> _DIRECTIVE_:
Quote the lines verbatim, from the line with "Select the 160m bandstack button" to the line with "[1469, 966]", including both of those lines.

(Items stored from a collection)
....................

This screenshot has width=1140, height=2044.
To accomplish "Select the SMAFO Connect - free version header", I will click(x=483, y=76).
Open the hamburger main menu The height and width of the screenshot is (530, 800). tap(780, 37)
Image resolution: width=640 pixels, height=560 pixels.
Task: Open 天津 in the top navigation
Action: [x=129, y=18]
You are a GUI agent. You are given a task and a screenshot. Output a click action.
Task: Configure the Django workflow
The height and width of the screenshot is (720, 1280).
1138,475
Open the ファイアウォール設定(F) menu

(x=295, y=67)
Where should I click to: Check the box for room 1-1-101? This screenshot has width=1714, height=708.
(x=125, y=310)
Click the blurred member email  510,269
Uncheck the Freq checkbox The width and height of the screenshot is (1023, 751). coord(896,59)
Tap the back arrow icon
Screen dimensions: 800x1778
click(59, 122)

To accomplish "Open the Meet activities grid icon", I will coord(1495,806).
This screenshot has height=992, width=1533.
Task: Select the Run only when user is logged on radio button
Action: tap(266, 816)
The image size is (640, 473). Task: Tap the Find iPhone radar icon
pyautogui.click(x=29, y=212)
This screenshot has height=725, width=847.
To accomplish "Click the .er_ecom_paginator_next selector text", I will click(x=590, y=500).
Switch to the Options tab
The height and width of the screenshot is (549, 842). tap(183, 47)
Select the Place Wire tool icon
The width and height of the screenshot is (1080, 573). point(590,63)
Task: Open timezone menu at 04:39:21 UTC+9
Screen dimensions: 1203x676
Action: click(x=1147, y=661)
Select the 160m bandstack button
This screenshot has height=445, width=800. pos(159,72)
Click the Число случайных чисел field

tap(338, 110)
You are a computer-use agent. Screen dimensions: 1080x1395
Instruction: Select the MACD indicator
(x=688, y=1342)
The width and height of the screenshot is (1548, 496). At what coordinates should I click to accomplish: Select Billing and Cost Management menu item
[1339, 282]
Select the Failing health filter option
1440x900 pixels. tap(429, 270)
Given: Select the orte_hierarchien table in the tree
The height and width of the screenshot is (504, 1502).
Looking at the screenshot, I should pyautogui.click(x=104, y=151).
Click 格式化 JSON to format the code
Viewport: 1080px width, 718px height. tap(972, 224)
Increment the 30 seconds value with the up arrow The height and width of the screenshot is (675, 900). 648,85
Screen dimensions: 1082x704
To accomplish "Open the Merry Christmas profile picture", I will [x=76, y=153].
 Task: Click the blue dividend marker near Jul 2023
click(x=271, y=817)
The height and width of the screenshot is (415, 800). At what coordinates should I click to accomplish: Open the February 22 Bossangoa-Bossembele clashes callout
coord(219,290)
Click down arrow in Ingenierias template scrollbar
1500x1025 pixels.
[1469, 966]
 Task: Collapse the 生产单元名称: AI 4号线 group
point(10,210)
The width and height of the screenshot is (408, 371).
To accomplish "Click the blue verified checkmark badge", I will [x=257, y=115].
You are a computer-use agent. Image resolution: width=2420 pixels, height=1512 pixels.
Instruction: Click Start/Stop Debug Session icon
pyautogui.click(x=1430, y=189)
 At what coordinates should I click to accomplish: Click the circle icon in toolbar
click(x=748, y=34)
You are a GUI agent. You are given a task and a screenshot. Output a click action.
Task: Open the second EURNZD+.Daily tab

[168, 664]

....................

> _FINAL ANSWER_:
Select the 160m bandstack button
This screenshot has height=445, width=800. pos(159,72)
Click the Число случайных чисел field

tap(338, 110)
You are a computer-use agent. Screen dimensions: 1080x1395
Instruction: Select the MACD indicator
(x=688, y=1342)
The width and height of the screenshot is (1548, 496). At what coordinates should I click to accomplish: Select Billing and Cost Management menu item
[1339, 282]
Select the Failing health filter option
1440x900 pixels. tap(429, 270)
Given: Select the orte_hierarchien table in the tree
The height and width of the screenshot is (504, 1502).
Looking at the screenshot, I should pyautogui.click(x=104, y=151).
Click 格式化 JSON to format the code
Viewport: 1080px width, 718px height. tap(972, 224)
Increment the 30 seconds value with the up arrow The height and width of the screenshot is (675, 900). 648,85
Screen dimensions: 1082x704
To accomplish "Open the Merry Christmas profile picture", I will [x=76, y=153].
 Task: Click the blue dividend marker near Jul 2023
click(x=271, y=817)
The height and width of the screenshot is (415, 800). At what coordinates should I click to accomplish: Open the February 22 Bossangoa-Bossembele clashes callout
coord(219,290)
Click down arrow in Ingenierias template scrollbar
1500x1025 pixels.
[1469, 966]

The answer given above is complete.